Cozze? Offshore …

Cozze? Offshore ...
Cozze? Offshore ...

L’avvertimento arriva da Greenpeace: una parte delle cozze vendute in Italia viene raccolta sui piloni di piattaforme offshore.

L’associazione ha pubblicato i dati – prodotti da ISPRA su committenza di ENI – sulla contaminazione ambientale in campioni di cozze raccolti intorno ad alcune trivelle in Adriatico di proprietà della stessa ENI: quello che emerge è che contengono metalli pesanti e idrocarburi.

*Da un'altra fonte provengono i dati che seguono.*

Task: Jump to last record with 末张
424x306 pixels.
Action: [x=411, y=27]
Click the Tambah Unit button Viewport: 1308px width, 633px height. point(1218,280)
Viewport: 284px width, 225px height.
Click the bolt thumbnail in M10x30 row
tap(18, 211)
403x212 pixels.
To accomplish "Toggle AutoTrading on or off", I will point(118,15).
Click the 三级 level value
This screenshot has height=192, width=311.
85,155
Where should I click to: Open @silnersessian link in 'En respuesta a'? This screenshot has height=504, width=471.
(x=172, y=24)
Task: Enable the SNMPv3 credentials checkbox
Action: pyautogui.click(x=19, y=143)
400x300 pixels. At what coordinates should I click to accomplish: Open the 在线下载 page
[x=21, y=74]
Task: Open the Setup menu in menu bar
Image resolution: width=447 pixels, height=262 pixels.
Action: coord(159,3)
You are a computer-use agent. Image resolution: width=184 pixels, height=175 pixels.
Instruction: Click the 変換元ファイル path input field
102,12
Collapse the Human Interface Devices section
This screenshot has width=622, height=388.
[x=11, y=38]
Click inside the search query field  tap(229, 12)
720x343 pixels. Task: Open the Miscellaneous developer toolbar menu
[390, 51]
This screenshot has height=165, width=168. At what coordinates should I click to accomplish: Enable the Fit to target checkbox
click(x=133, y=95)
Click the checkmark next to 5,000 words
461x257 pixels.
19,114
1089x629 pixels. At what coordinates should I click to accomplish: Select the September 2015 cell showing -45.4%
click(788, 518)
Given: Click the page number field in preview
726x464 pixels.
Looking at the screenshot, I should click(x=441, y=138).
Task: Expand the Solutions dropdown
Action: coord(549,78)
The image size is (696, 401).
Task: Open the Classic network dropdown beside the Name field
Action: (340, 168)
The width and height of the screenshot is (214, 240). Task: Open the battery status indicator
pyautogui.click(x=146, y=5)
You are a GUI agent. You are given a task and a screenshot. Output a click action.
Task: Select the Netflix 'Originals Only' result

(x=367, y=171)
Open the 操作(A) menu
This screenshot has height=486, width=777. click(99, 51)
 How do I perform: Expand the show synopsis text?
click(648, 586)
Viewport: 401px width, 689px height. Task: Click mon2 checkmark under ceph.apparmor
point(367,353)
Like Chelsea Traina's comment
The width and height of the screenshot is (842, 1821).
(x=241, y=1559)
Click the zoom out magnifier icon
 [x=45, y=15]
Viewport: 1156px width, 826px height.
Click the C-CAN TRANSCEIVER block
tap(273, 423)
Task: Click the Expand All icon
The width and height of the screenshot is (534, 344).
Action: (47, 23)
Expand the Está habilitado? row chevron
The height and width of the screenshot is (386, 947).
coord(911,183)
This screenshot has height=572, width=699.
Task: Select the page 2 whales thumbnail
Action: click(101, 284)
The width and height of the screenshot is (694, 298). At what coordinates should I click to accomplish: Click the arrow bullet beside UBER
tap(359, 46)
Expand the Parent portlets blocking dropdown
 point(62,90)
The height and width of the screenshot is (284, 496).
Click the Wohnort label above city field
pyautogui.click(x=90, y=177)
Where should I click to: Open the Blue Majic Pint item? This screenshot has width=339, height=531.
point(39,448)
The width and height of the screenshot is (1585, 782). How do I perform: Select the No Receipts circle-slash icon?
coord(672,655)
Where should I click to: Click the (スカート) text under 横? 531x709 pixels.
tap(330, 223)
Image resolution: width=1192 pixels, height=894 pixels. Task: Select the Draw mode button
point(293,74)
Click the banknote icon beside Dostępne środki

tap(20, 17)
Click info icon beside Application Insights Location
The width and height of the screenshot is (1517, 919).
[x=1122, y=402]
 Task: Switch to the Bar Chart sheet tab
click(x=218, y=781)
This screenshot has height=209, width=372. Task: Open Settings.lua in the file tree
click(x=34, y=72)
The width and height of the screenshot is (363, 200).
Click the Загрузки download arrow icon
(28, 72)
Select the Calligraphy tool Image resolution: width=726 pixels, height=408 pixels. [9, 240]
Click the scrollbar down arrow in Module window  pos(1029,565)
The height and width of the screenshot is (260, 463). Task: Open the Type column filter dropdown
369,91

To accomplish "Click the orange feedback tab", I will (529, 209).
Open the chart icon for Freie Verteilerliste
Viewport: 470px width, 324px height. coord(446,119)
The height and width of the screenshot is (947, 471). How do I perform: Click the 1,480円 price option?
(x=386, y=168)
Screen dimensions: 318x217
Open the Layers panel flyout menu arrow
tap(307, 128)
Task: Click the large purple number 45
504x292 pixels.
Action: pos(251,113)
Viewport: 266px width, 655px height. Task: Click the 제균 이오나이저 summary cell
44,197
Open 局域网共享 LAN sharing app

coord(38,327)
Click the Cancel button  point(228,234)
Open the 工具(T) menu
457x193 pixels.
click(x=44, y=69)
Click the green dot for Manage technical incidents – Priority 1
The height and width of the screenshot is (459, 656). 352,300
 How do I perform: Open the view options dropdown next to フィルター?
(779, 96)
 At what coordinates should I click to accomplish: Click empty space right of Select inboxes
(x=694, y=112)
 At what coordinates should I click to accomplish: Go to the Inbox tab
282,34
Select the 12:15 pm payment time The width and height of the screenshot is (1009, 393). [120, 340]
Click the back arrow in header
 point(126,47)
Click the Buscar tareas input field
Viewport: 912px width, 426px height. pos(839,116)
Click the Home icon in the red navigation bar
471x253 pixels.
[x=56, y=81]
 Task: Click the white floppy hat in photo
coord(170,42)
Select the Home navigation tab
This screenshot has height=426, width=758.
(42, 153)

In base a quanto si evince dal sito di ENI, da più di 20 anni le cozze presenti sulle piattaforme vengono regolarmente raccolte da alcune cooperative romagnole di pescatori e successivamente commercializzate. Queste cozze coprirebbero il 5% della produzione annuale della Regione Emilia Romagna. Solo nel 2014 sarebbero stati immessi sul mercato italiano 7 mila quintali di cozze “da piattaforma”.
Quali garanzie abbiamo, si chiede Greenpeace, che le cozze “da piattaforma” immesse in commercio non siano contaminate? E lo ha chiesto all’ARPA Emilia Romagna, dal momento che i dati preoccupanti di ISPRA/ENI si riferiscono a 19 piattaforme operanti lungo le coste romagnole.
“Non possediamo dati sulle produzioni di cozze riferibili alle singole piattaforme, ma è un dato di fatto che l’area dove sono situati gli impianti che ENI indica come sede di prelievo commerciale di mitili si sovrappone a quella dove operano alcune delle piattaforme oggetto del nostro rapporto “Trivelle Fuorilegge”.
Molte delle sostanze rinvenute da ISPRA nelle cozze raccolte presso le piattaforme di ENI, come il cadmio e il benzene, sono note per essere cancerogene.”
ENI dichiara che “a salvaguardia di quest’area marina [quella in cui sono raccolte le cozze] vengono effettuati monitoraggi periodici da parte delle Capitanerie di Porto, delle ARPA competenti, di ISPRA e CNR-ISMAR”.
“Per questo – continua Greenpeace – abbiamo chiesto all’ARPA Emilia Romagna informazioni sui dati dei monitoraggi: è urgente avere conferma che le cozze che finiscono nei piatti degli italiani non siano gravemente contaminate come quelle degli studi presentati da ENI al Ministero dell’Ambiente! Non solo: abbiamo sollecitato un rapido intervento delle autorità competenti affinché sia garantita trasparenza. E, se necessario, chiediamo che si attuino tutte le misure necessarie per tutelare la salute e la sicurezza alimentare dei consumatori italiani!”
“Più volte in queste settimane abbiamo sentito dire che le trivelle offshore non sono un problema, perché entro le 12 miglia si estrae soprattutto gas, una fonte molto meno inquinante del petrolio. Voci che non fatichiamo a smentire: i dati di ENI confermano che le piattaforme a gas inquinano, eccome. E da quanto apprendiamo, questi inquinanti rischiano di finire sulle nostre tavole, nei nostri piatti. Un motivo in più per fermare le trivelle votando Sì al referendum del 17 aprile!”